Work required: Only the lines from the one with "Toggle mandatory checkbox for date field" through the end of the material are wanted, copied exactly and with the pictures left out.
▬▬▬
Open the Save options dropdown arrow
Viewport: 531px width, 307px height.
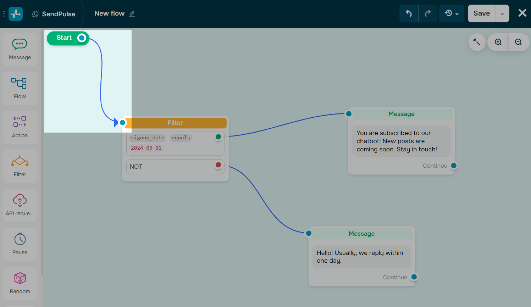503,13
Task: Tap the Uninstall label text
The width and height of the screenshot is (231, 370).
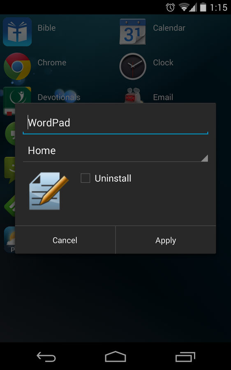Action: click(113, 178)
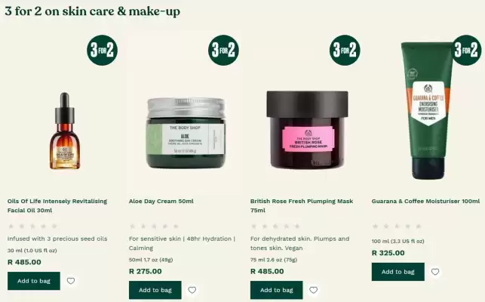The image size is (485, 302).
Task: Click 3 for 2 badge on British Rose mask
Action: (345, 50)
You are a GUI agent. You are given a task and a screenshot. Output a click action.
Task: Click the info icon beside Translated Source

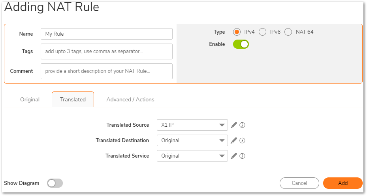(243, 125)

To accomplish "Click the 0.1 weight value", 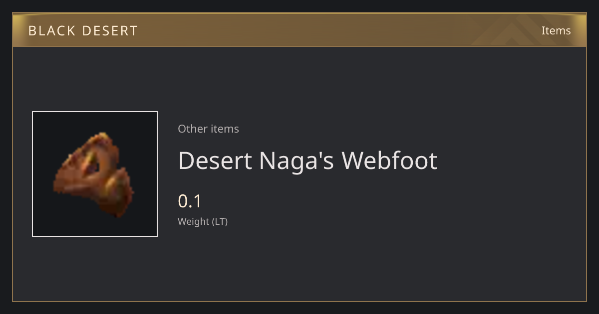I will coord(190,201).
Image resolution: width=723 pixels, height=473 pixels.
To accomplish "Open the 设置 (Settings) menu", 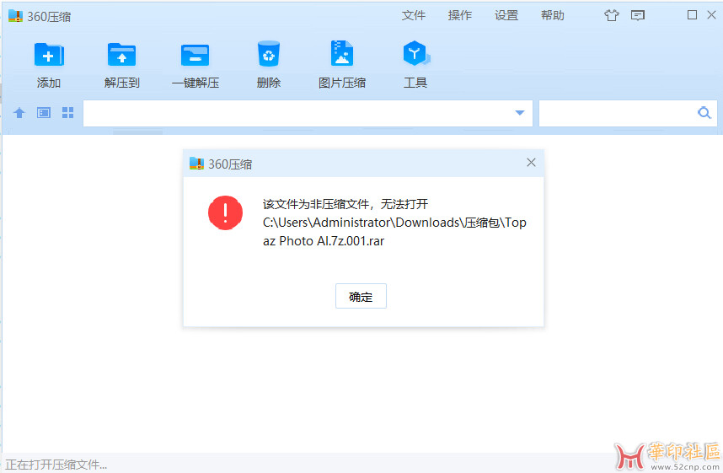I will (506, 15).
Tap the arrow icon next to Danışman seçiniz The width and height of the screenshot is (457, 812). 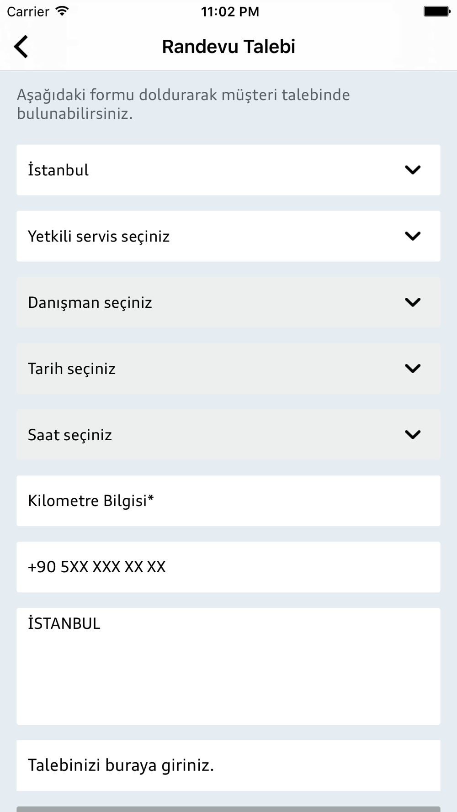[x=413, y=302]
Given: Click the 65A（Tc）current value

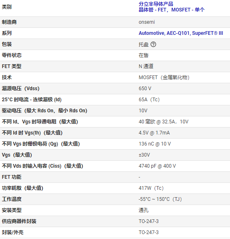Looking at the screenshot, I should 149,100.
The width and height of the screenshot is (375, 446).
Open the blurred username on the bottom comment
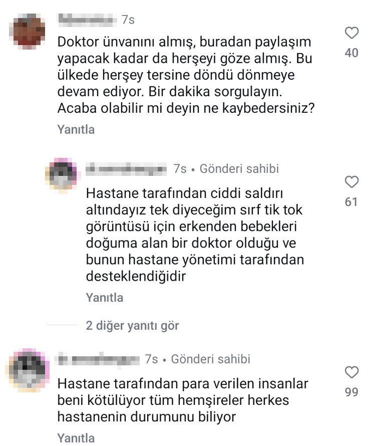[x=99, y=359]
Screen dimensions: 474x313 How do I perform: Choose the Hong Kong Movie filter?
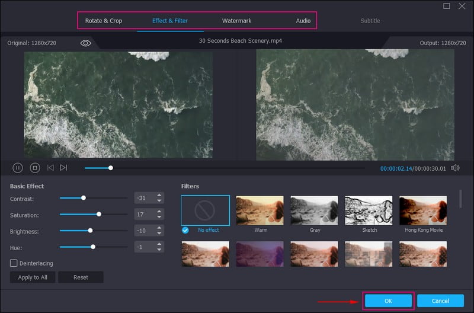point(424,210)
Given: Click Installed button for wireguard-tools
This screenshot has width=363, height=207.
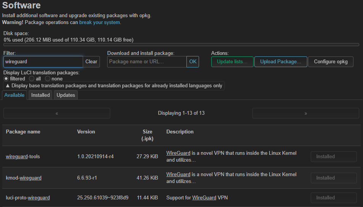Looking at the screenshot, I should tap(334, 157).
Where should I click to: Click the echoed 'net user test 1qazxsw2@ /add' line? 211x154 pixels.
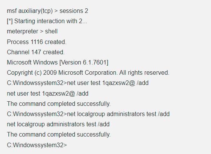[x=48, y=94]
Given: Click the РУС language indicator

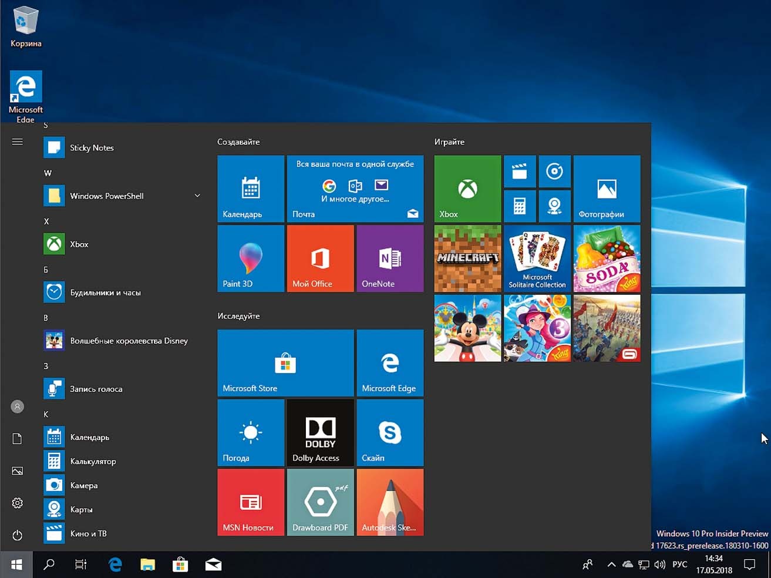Looking at the screenshot, I should 680,564.
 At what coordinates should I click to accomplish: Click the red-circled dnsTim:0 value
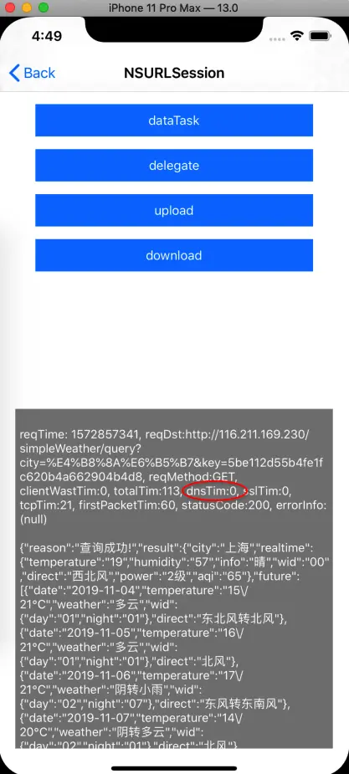tap(213, 491)
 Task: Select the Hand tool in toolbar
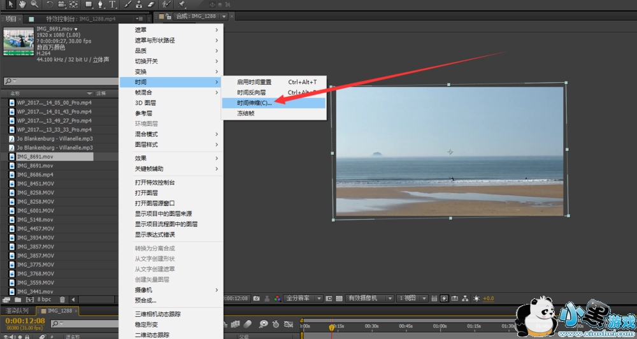(23, 4)
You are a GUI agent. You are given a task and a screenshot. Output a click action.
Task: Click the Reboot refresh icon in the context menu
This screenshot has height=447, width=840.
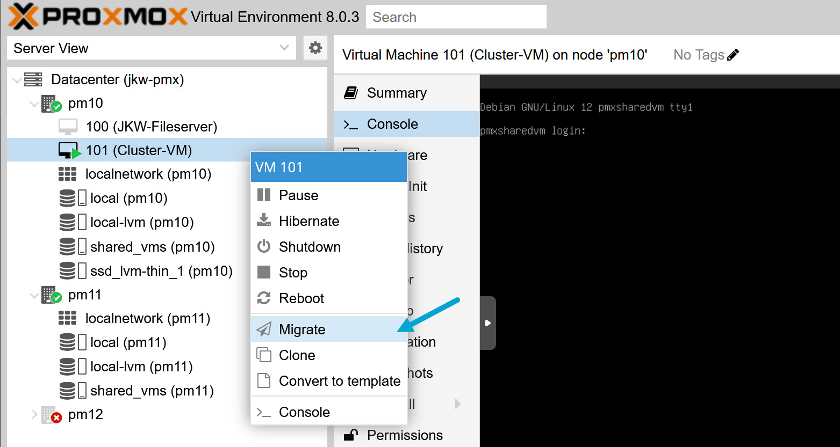264,298
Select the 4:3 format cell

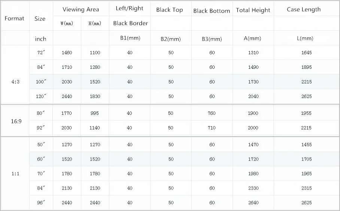coord(15,82)
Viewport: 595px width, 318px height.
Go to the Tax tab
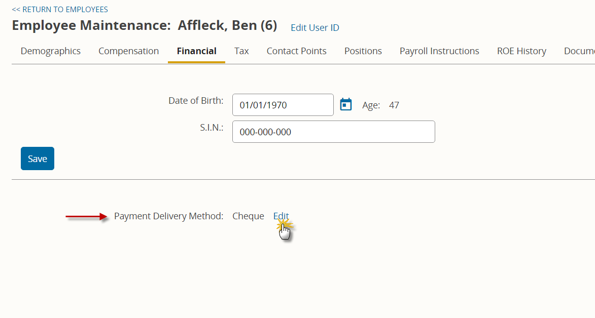point(241,51)
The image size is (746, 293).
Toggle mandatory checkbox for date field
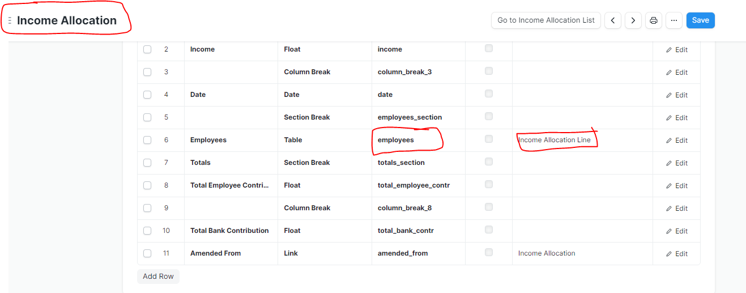pyautogui.click(x=489, y=94)
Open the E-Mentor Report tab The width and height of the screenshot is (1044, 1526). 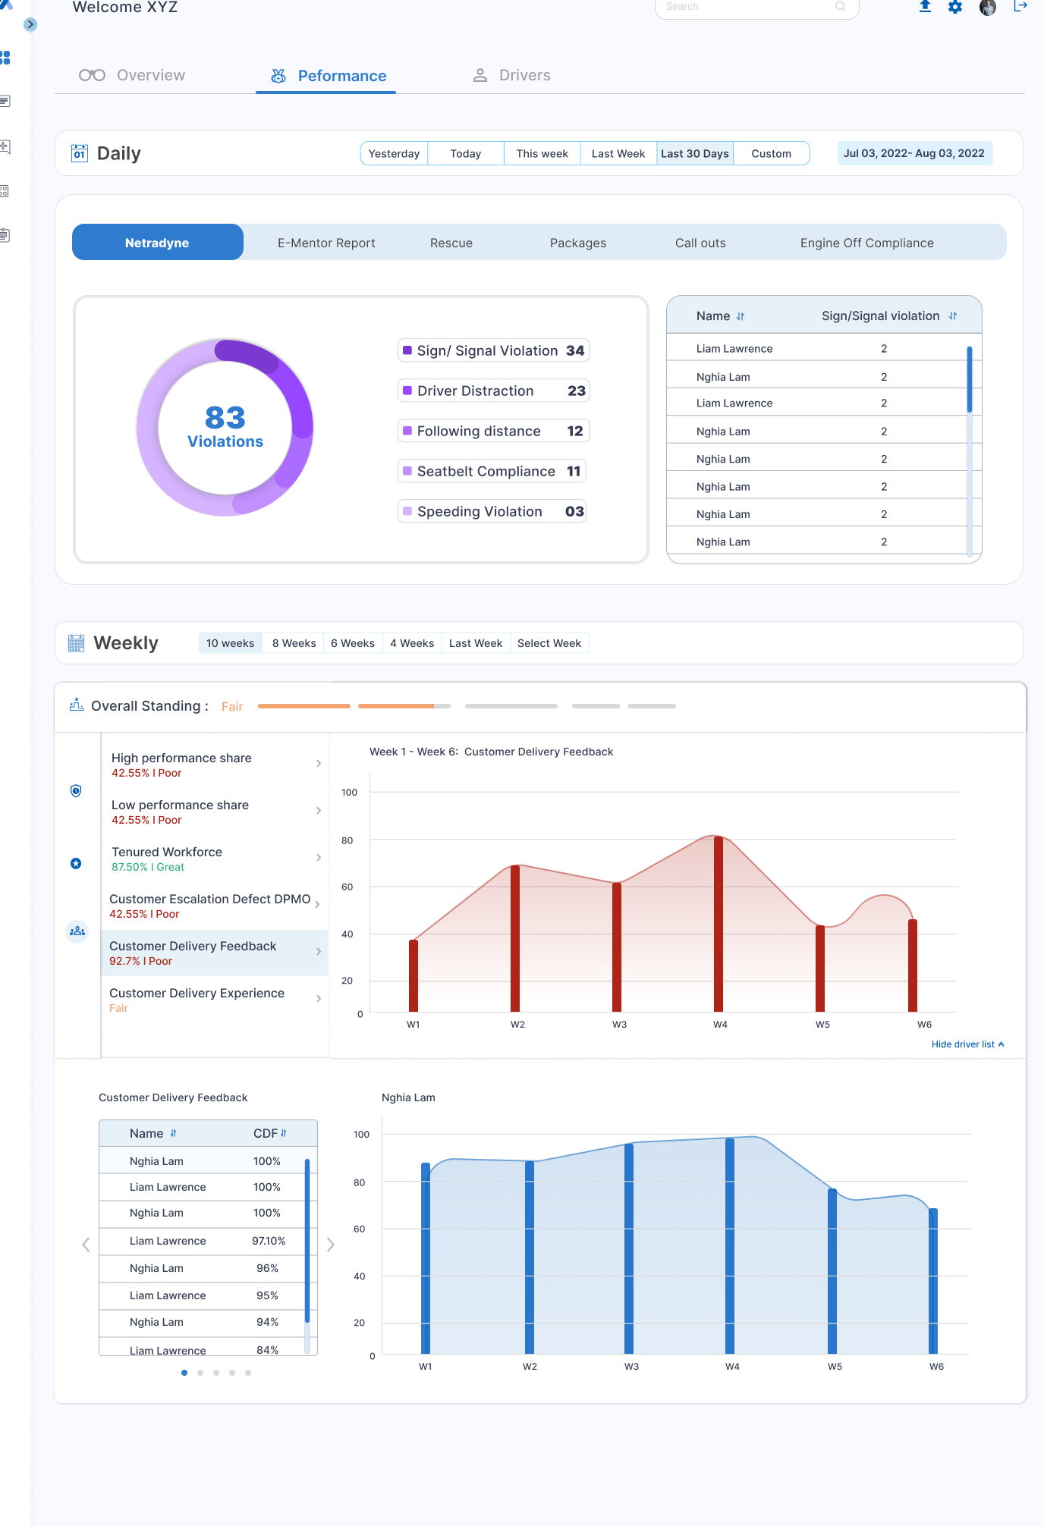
▬▬▬
Solution for this task:
Toggle mandatory checkbox for date field
pyautogui.click(x=489, y=94)
Open the E-Mentor Report tab The width and height of the screenshot is (1044, 1526). 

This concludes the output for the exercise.